--- DATASET CONTENT Enclosed Below ---

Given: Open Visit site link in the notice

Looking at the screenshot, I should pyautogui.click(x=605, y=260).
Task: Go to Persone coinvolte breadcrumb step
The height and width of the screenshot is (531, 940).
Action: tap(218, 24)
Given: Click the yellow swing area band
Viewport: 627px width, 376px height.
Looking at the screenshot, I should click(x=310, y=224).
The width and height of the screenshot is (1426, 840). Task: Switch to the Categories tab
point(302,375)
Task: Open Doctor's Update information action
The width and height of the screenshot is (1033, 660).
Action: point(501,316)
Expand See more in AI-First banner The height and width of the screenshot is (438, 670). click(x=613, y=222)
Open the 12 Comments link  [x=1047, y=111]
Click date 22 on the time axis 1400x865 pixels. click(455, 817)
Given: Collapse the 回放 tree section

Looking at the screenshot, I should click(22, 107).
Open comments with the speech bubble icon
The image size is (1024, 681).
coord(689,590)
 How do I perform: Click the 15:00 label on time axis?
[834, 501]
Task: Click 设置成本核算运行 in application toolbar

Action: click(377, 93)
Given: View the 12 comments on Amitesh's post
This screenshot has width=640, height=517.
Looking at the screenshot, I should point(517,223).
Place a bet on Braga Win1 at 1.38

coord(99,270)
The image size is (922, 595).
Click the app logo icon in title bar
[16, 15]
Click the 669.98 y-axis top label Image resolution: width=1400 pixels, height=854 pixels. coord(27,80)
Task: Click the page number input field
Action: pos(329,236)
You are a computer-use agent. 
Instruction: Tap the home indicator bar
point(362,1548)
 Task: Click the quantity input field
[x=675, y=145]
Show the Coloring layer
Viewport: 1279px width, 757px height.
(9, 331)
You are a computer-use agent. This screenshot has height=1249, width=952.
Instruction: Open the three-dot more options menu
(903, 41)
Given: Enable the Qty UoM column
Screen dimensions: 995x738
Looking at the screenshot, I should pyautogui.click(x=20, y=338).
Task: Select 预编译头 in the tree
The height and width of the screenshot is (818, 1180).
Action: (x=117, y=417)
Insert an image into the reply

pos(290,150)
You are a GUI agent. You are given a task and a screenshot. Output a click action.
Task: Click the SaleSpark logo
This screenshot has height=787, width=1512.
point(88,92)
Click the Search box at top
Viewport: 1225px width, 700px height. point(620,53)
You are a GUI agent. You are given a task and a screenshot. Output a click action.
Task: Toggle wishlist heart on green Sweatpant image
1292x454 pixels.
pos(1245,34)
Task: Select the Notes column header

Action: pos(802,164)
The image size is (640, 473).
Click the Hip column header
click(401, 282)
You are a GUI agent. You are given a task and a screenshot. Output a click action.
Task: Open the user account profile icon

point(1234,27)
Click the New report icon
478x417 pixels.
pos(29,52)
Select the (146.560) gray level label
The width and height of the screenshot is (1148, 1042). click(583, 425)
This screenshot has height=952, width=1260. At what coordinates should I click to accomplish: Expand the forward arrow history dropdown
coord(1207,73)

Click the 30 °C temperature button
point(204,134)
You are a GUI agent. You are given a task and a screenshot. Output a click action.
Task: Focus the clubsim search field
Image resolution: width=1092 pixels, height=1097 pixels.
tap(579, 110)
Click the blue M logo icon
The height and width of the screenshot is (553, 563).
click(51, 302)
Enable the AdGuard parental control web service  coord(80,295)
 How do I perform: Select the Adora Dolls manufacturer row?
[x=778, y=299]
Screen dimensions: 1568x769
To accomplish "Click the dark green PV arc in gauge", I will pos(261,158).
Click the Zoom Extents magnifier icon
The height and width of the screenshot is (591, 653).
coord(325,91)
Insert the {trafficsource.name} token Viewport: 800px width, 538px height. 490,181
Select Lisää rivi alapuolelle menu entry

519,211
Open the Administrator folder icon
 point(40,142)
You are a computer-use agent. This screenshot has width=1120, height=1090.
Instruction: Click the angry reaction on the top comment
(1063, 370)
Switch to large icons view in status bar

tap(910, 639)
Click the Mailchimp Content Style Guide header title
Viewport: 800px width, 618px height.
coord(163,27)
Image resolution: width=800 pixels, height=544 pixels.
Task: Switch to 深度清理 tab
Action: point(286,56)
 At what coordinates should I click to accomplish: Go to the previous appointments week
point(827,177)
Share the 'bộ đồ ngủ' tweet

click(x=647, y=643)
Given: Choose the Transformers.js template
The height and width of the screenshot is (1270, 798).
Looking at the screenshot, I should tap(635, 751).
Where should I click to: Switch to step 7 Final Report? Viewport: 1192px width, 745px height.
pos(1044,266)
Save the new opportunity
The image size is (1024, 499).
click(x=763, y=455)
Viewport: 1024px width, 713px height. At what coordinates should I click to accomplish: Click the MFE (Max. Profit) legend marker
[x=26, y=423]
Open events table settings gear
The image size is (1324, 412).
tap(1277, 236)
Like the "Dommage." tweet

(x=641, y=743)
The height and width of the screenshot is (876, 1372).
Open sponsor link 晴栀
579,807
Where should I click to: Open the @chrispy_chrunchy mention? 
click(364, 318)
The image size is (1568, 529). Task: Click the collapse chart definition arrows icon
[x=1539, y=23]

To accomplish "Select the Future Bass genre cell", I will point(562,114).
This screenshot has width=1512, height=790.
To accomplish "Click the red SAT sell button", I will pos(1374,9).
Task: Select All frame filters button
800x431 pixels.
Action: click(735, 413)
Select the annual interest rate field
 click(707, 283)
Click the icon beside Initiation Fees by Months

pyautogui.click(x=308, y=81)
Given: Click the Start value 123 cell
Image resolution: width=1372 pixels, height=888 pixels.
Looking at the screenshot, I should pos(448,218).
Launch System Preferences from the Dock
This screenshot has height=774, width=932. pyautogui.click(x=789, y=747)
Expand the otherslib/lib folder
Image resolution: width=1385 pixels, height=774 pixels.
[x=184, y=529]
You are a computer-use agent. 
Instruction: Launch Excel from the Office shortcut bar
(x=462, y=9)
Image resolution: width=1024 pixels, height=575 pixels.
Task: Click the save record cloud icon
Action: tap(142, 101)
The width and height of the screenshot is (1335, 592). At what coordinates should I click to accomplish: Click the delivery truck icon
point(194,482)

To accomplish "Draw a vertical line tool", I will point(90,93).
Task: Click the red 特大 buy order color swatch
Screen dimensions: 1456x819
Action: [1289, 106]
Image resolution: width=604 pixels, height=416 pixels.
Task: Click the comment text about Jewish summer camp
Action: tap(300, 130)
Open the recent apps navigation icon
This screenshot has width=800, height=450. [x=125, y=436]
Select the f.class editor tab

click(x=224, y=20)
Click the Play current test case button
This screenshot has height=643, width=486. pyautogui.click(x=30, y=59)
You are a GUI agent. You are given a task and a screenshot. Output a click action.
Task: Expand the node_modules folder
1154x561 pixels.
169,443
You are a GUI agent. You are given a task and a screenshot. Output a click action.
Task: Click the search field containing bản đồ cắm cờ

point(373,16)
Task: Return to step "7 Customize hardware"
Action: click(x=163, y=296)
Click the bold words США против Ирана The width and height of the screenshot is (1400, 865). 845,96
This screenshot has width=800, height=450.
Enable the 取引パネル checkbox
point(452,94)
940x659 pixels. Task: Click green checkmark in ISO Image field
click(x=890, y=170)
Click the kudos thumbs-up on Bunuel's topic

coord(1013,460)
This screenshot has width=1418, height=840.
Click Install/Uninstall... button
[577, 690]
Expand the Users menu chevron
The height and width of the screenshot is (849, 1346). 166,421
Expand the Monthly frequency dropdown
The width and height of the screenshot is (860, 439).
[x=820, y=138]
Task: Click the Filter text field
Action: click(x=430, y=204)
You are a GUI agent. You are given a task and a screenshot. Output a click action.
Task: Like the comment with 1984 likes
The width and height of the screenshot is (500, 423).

--- End of Enclosed DATASET CONTENT ---

▸ WHAT YOU WILL DO
Output all entries again exactly; no line may be altered.

▸ PROBLEM SOLUTION
Given: Open Visit site link in the notice

Looking at the screenshot, I should pyautogui.click(x=605, y=260).
Task: Go to Persone coinvolte breadcrumb step
The height and width of the screenshot is (531, 940).
Action: tap(218, 24)
Given: Click the yellow swing area band
Viewport: 627px width, 376px height.
Looking at the screenshot, I should click(x=310, y=224).
The width and height of the screenshot is (1426, 840). Task: Switch to the Categories tab
point(302,375)
Task: Open Doctor's Update information action
The width and height of the screenshot is (1033, 660).
Action: point(501,316)
Expand See more in AI-First banner The height and width of the screenshot is (438, 670). click(x=613, y=222)
Open the 12 Comments link  [x=1047, y=111]
Click date 22 on the time axis 1400x865 pixels. click(455, 817)
Given: Collapse the 回放 tree section

Looking at the screenshot, I should click(22, 107).
Open comments with the speech bubble icon
The image size is (1024, 681).
coord(689,590)
 How do I perform: Click the 15:00 label on time axis?
[834, 501]
Task: Click 设置成本核算运行 in application toolbar

Action: click(377, 93)
Given: View the 12 comments on Amitesh's post
This screenshot has width=640, height=517.
Looking at the screenshot, I should point(517,223).
Place a bet on Braga Win1 at 1.38

coord(99,270)
The image size is (922, 595).
Click the app logo icon in title bar
[16, 15]
Click the 669.98 y-axis top label Image resolution: width=1400 pixels, height=854 pixels. coord(27,80)
Task: Click the page number input field
Action: pos(329,236)
You are a computer-use agent. 
Instruction: Tap the home indicator bar
point(362,1548)
 Task: Click the quantity input field
[x=675, y=145]
Show the Coloring layer
Viewport: 1279px width, 757px height.
(9, 331)
You are a computer-use agent. This screenshot has height=1249, width=952.
Instruction: Open the three-dot more options menu
(903, 41)
Given: Enable the Qty UoM column
Screen dimensions: 995x738
Looking at the screenshot, I should pyautogui.click(x=20, y=338).
Task: Select 预编译头 in the tree
The height and width of the screenshot is (818, 1180).
Action: (x=117, y=417)
Insert an image into the reply

pos(290,150)
You are a GUI agent. You are given a task and a screenshot. Output a click action.
Task: Click the SaleSpark logo
This screenshot has height=787, width=1512.
point(88,92)
Click the Search box at top
Viewport: 1225px width, 700px height. point(620,53)
You are a GUI agent. You are given a task and a screenshot. Output a click action.
Task: Toggle wishlist heart on green Sweatpant image
1292x454 pixels.
pos(1245,34)
Task: Select the Notes column header

Action: pos(802,164)
The image size is (640, 473).
Click the Hip column header
click(401, 282)
You are a GUI agent. You are given a task and a screenshot. Output a click action.
Task: Open the user account profile icon

point(1234,27)
Click the New report icon
478x417 pixels.
pos(29,52)
Select the (146.560) gray level label
The width and height of the screenshot is (1148, 1042). click(583, 425)
This screenshot has height=952, width=1260. At what coordinates should I click to accomplish: Expand the forward arrow history dropdown
coord(1207,73)

Click the 30 °C temperature button
point(204,134)
You are a GUI agent. You are given a task and a screenshot. Output a click action.
Task: Focus the clubsim search field
Image resolution: width=1092 pixels, height=1097 pixels.
tap(579, 110)
Click the blue M logo icon
The height and width of the screenshot is (553, 563).
click(51, 302)
Enable the AdGuard parental control web service  coord(80,295)
 How do I perform: Select the Adora Dolls manufacturer row?
[x=778, y=299]
Screen dimensions: 1568x769
To accomplish "Click the dark green PV arc in gauge", I will pos(261,158).
Click the Zoom Extents magnifier icon
The height and width of the screenshot is (591, 653).
coord(325,91)
Insert the {trafficsource.name} token Viewport: 800px width, 538px height. 490,181
Select Lisää rivi alapuolelle menu entry

519,211
Open the Administrator folder icon
 point(40,142)
You are a computer-use agent. This screenshot has width=1120, height=1090.
Instruction: Click the angry reaction on the top comment
(1063, 370)
Switch to large icons view in status bar

tap(910, 639)
Click the Mailchimp Content Style Guide header title
Viewport: 800px width, 618px height.
coord(163,27)
Image resolution: width=800 pixels, height=544 pixels.
Task: Switch to 深度清理 tab
Action: point(286,56)
 At what coordinates should I click to accomplish: Go to the previous appointments week
point(827,177)
Share the 'bộ đồ ngủ' tweet

click(x=647, y=643)
Given: Choose the Transformers.js template
The height and width of the screenshot is (1270, 798).
Looking at the screenshot, I should tap(635, 751).
Where should I click to: Switch to step 7 Final Report? Viewport: 1192px width, 745px height.
pos(1044,266)
Save the new opportunity
The image size is (1024, 499).
click(x=763, y=455)
Viewport: 1024px width, 713px height. At what coordinates should I click to accomplish: Click the MFE (Max. Profit) legend marker
[x=26, y=423]
Open events table settings gear
The image size is (1324, 412).
tap(1277, 236)
Like the "Dommage." tweet

(x=641, y=743)
The height and width of the screenshot is (876, 1372).
Open sponsor link 晴栀
579,807
Where should I click to: Open the @chrispy_chrunchy mention? 
click(364, 318)
The image size is (1568, 529). Task: Click the collapse chart definition arrows icon
[x=1539, y=23]

To accomplish "Select the Future Bass genre cell", I will point(562,114).
This screenshot has width=1512, height=790.
To accomplish "Click the red SAT sell button", I will pos(1374,9).
Task: Select All frame filters button
800x431 pixels.
Action: click(735, 413)
Select the annual interest rate field
 click(707, 283)
Click the icon beside Initiation Fees by Months

pyautogui.click(x=308, y=81)
Given: Click the Start value 123 cell
Image resolution: width=1372 pixels, height=888 pixels.
Looking at the screenshot, I should pos(448,218).
Launch System Preferences from the Dock
This screenshot has height=774, width=932. pyautogui.click(x=789, y=747)
Expand the otherslib/lib folder
Image resolution: width=1385 pixels, height=774 pixels.
[x=184, y=529]
You are a computer-use agent. 
Instruction: Launch Excel from the Office shortcut bar
(x=462, y=9)
Image resolution: width=1024 pixels, height=575 pixels.
Task: Click the save record cloud icon
Action: tap(142, 101)
The width and height of the screenshot is (1335, 592). At what coordinates should I click to accomplish: Click the delivery truck icon
point(194,482)

To accomplish "Draw a vertical line tool", I will point(90,93).
Task: Click the red 特大 buy order color swatch
Screen dimensions: 1456x819
Action: [1289, 106]
Image resolution: width=604 pixels, height=416 pixels.
Task: Click the comment text about Jewish summer camp
Action: tap(300, 130)
Open the recent apps navigation icon
This screenshot has width=800, height=450. [x=125, y=436]
Select the f.class editor tab

click(x=224, y=20)
Click the Play current test case button
This screenshot has height=643, width=486. pyautogui.click(x=30, y=59)
You are a GUI agent. You are given a task and a screenshot. Output a click action.
Task: Expand the node_modules folder
1154x561 pixels.
169,443
You are a GUI agent. You are given a task and a screenshot. Output a click action.
Task: Click the search field containing bản đồ cắm cờ

point(373,16)
Task: Return to step "7 Customize hardware"
Action: click(x=163, y=296)
Click the bold words США против Ирана The width and height of the screenshot is (1400, 865). 845,96
This screenshot has width=800, height=450.
Enable the 取引パネル checkbox
point(452,94)
940x659 pixels. Task: Click green checkmark in ISO Image field
click(x=890, y=170)
Click the kudos thumbs-up on Bunuel's topic

coord(1013,460)
This screenshot has width=1418, height=840.
Click Install/Uninstall... button
[577, 690]
Expand the Users menu chevron
The height and width of the screenshot is (849, 1346). 166,421
Expand the Monthly frequency dropdown
The width and height of the screenshot is (860, 439).
[x=820, y=138]
Task: Click the Filter text field
Action: click(x=430, y=204)
You are a GUI agent. You are given a task and a screenshot. Output a click action.
Task: Like the comment with 1984 likes
The width and height of the screenshot is (500, 423).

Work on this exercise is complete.